Role of molecular alterations in transplantation decisions for patients with primary myelofibrosis.

Abstract

The aim of our study was to analyze the potential survival benefit associated with HSCT according to clinico-biological scores which incorporate molecular data (MIPSS70 and MIPSS70+V2) to facilitate decision-making in this context. One transplant (n=241) and one non-transplant cohorts (n=239) were used to test the hypothesis that PMF patients with higher risk molecular score benefit from HSCT. A weighted propensity score was applied to balance confounding factors with the transplanted cohort as reference. Weighted Cox proportional hazard models and logistic regression analyses were performed. 105 non-transplanted patients could be matched to the 239 transplanted patients.
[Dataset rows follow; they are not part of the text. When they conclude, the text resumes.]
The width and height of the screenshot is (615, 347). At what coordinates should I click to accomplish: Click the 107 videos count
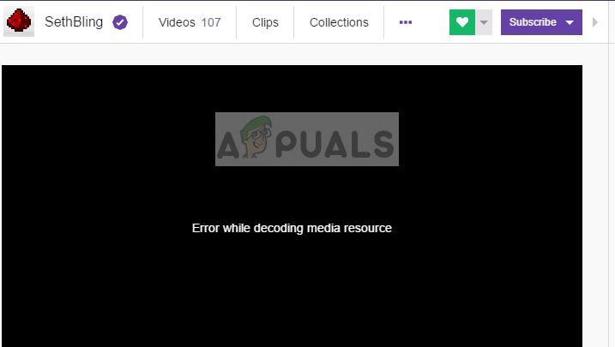(211, 22)
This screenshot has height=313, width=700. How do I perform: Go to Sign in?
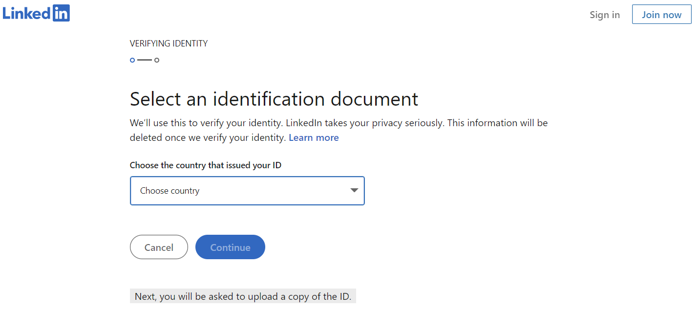tap(605, 15)
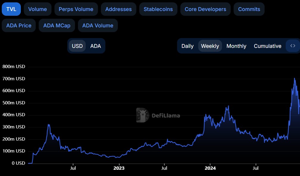
Task: Switch denomination to ADA
Action: tap(96, 46)
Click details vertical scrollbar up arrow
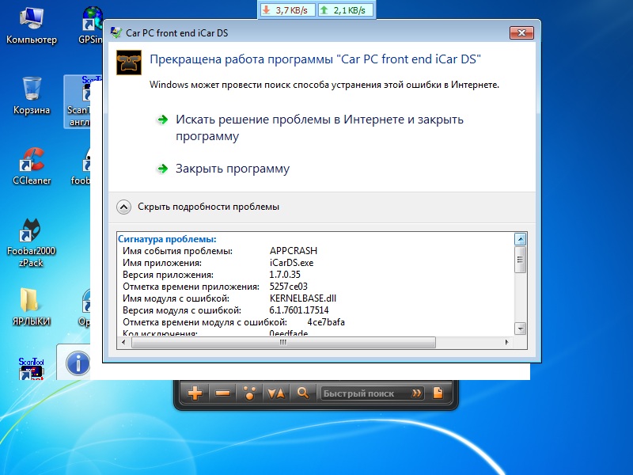 521,238
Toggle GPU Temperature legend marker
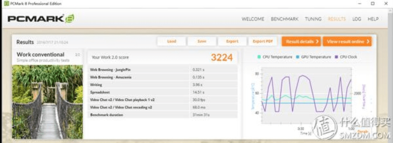 (298, 57)
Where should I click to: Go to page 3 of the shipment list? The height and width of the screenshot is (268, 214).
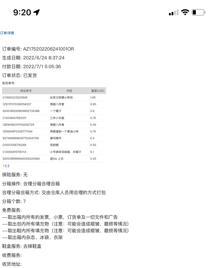point(8,166)
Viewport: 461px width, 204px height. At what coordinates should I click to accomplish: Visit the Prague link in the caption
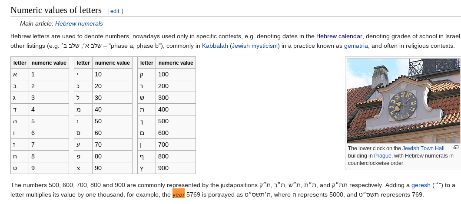click(x=383, y=156)
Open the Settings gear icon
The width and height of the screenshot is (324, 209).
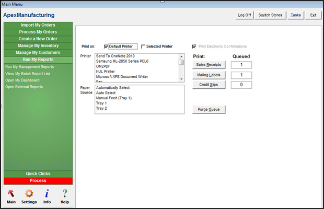[x=29, y=193]
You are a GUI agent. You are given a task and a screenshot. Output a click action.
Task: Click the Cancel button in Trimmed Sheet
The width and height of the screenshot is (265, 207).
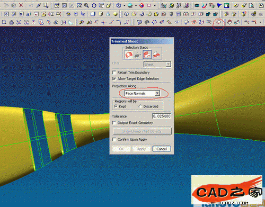click(x=162, y=149)
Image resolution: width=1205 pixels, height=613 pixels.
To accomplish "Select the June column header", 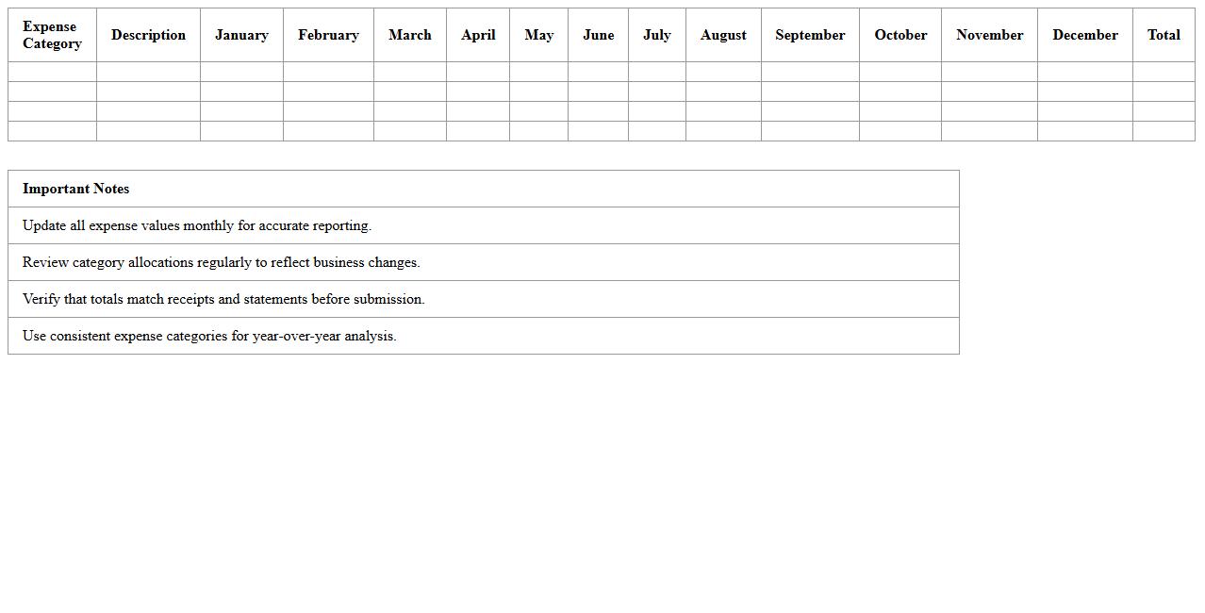I will 598,35.
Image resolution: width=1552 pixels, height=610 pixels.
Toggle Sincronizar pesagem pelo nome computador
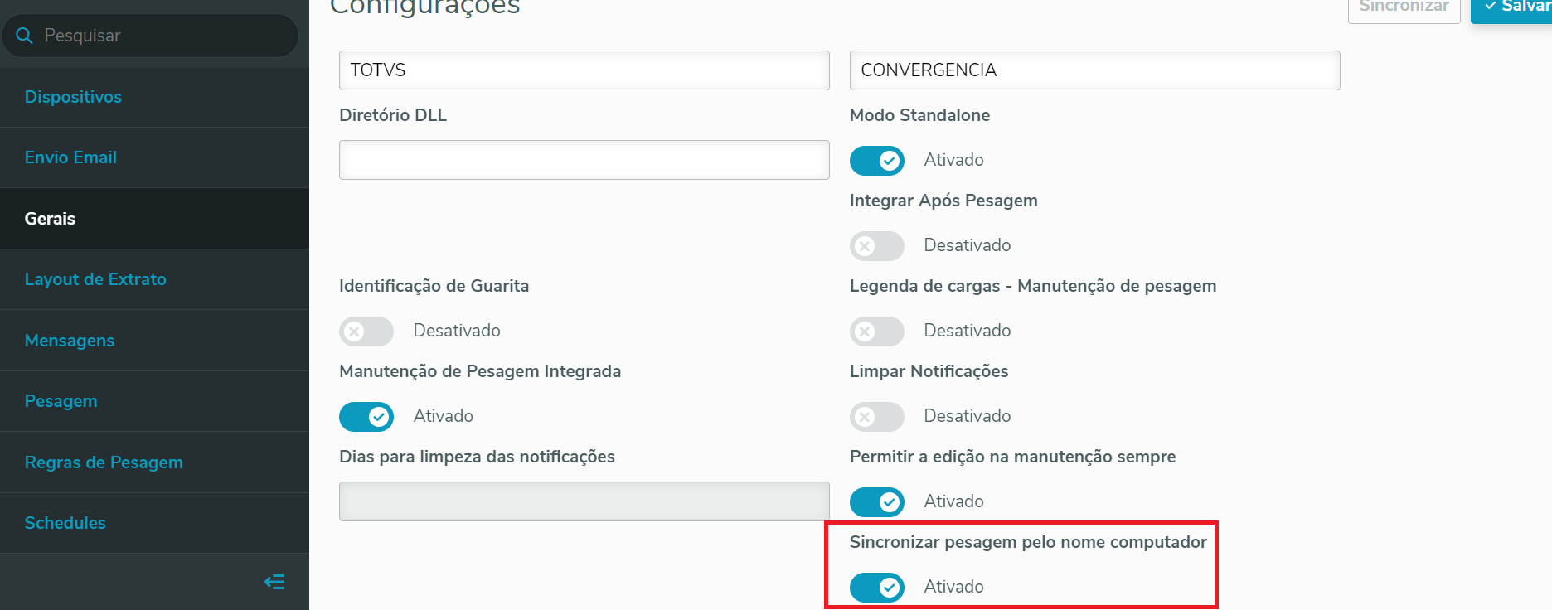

Mean age in transplanted and non-transplanted matched patients was 55.5 and 57.9 years. Blood cell count and DIPSS score distribution were similar in both groups. HSCT was associated with a higher 6-year OS rate in intermediate-2 (60.1% versus 41.5%) and high-risk DIPSS patients (44.4% versus 6.55%), high-risk MIPSS70 (46.5 versus 23.9%), high-risk (73.2% versus 39.7%) or very high-risk MIPSS70V2 (51.8% versus 24%). Intermediate MIPSS70 patients have an advantage of survival with HSCT only when their MTSS were low or intermediate. Transplanted patients had an increased mortality risk the first year but a significant benefit with HSCT after the one-year landmark was observed in higher risk patients. This study confirms that similar to DIPSS, MIPSS70 and MIPSS70+V2 risk score in addition to MTSS can be used to determine which patients with primary myelofibrosis have survival benefit from HSCT over non-HSCT strategies.